With Yukon's CLR integration, you'll be able to use languages other than T-SQL to create database objects and retrieve and update data. T-SQL isn't going away, and some DBAs might try to simply ignore the new .NET languages they find in their toolbox. However, learning about the .NET Framework and the CLR will help you support the third-party applications that are certain to adopt these language enhancements and will help you understand where the enhancements can improve your own application and database performance.
You can start preparing for Yukon today by learning about the .NET Framework, its ADO.NET data-access object layer, and at least one of the .NET languages. The big language question is when should you use these new languages as opposed to T-SQL? To determine the best places to use a .NET language, you first need to investigate the characteristics of each alternative. For example, T-SQL is a powerful procedural language well suited to data retrieval and manipulation.

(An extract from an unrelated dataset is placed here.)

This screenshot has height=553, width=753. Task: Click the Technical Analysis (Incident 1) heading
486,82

However, T-SQL is weak in the areas of structure, flow control, and reusability, so applying T-SQL to problems that require complex logic is difficult. Object-oriented .NET languages such as Visual Basic .NET and C# provide adequate data-manipulation capabilities by using ADO.NET to execute SQL statements. But their strong points are structure and flow control, making them well suited for solutions that require complex logic. So, in general, T-SQL is better suited to raw data retrieval and modification, and the .NET languages are better suited to enforcing business rules.

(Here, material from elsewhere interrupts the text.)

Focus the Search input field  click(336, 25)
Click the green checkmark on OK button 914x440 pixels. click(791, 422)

The next step in preparing to take advantage of Yukon's language enhancements is to determine whether your existing stored procedures, triggers, and user-defined functions (UDFs) are primarily data-oriented or whether they implement business logic. If your procedures contain complex logic, you can begin expressing that logic in pseudo code, which will act as a guide to writing more-effective CLR stored procedures later. Or if you have Visual Studio .NET and are familiar with a .NET language, you could even begin rewriting the procedures in that language. You should also review your database design to see where your applications' data-access objects reside. With SQL Server's CLR integration, you'll be able to move your data-access objects from the data tier to the server, which could significantly boost your applications' performance.
You might not be able to roll out these procedures for a while. But time has a way of creeping up on you, and Yukon will be here before you know it. Nothing would put you in a better position to hit the ground running with the next release of SQL Server than to evaluate when and where to use the new CLR languages in your environment.